Universal Credit is a new single payment for people looking for work or on a low income. It has been brought in to assist claimants and their families in becoming more independent and to simplify the benefits system.


How does it work?

The Universal Credit will bring together a range of working-age benefits into a single streamlined payment. The aim is to reduce the cost to the economy by making the system easier to administer and cut back on fraud or errors whilst also improving work incentives with a view to smoothing out the transition into and out of work..


When is it launched?

It will be launched in the North-West of England in April 2013 in line with other changes outlined in the Welfare Reform Act 2012, replacing;

- Income-based Jobseeker’s Allowance

- Income-related Employment and Support Allowance

- Income Support

- Child Tax Credits

- Working Tax Credits

- Housing Benefit

The plan is for Universal Credit to go live across the rest of the country later in 2013. New claimants will be able to make claims for Universal Credit from October 2013 whilst existing benefits and credits are gradually phased out. From April 2014, all new claims will be for Universal Credit.

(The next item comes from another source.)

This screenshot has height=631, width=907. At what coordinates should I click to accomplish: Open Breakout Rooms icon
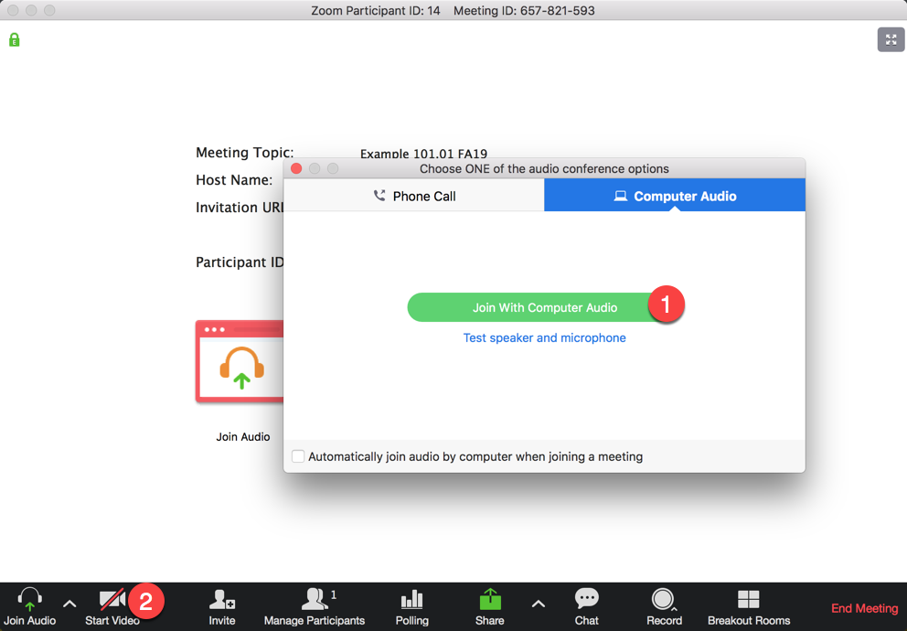point(748,600)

The pathfinder programme will be launched April 2013 in Tameside, Oldham, Wigan and Warrington.


Who does it affect?


Anybody claiming any of the above benefits/credits will move onto Universal Credit using a phased approach which is expected to be completed by the end of 2017. Predictions state that as many as 350,000 children and 500,000 working age adults will be moved out of poverty as higher entitlements, along with those currently unclaimed begin to be paid.

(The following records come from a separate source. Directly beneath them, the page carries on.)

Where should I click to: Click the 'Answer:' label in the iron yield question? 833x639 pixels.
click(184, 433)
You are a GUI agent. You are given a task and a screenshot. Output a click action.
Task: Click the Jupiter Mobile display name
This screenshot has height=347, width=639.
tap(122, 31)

Claimants will be better off in work including irregular work whilst on the Universal Credit.

The government will provide transitional cash protection for those whose Universal Credit award would be less than it was under the old system to ensure there are no losers. The DWP have set out guidelines on this.


What do claimants have to do?

In return for receiving financial support, out of work claimants, depending on their circumstances, must look for work, or take steps towards it. In most cases they will attend periodic interviews and must be willing to take up work immediately.

Claimants are asked to accept a claimant commitment to demonstrate their responsibility and a refusal will result in the loss of entitlement to Universal Credit.

Payments for the Universal Credit will be paid monthly to reflect the world of work and to help people budget effectively, this will be a big change for those on weekly, fortnightly or 4 weekly payment schemes.

What about other benefits?


- Disability Living Allowance will be replaced by Personal Independence Payment from 2013.

- Council Tax Benefit will be abolished in April 2013 and replaced by a system of localised support.

- Pension Credit will be amended from October 2014 to include help with eligible rent and dependent children.

- Social Fund is also being reformed to introduce new local assistance.

How does it affect landlords?


For those landlords currently receiving payments directly from the DWP you may be able to continue as the DWP highlights that some claimants will not be capable of managing a monthly payment. Pensioners are excluded and residents of ‘exempt’ supported housing, both groups of tenants can still have direct payments made to landlords.

A category of tenants will be identified as vulnerable and those falling into this category will be eligible to have payment made direct to landlords. As of yet the parameters of this category have not been set and groups are urging the government to include tenants with credit and debt problems in the category.

Projects have been launched to test how 12,000 claimants can manage monthly payments of Housing Benefit ahead of the introduction of Universal Credit and to highlight appropriate levels of safeguards. Results of the projects have highlighted some early problems including poor access to information for landlords assessing tenants’ readiness for direct payment and a general lack of awareness amongst tenants of benefit reforms.

How does it affect landlords?


- Talk to your tenants, as with all relationships the key is communication. Make sure they know about the changes coming in and ask them to honestly think about the monthly payments and their budgeting abilities.

- Confirm the date of monthly payments to your tenants and make adjustments to rental due dates where necessary (aim for the same day or the day after to limit risk).

- Take out Rent Guarantee Insurance for your property to provide an extra safeguard.

- Talk to your local authority about direct payments and keep checking with them for the list of ‘vulnerable’ tenants.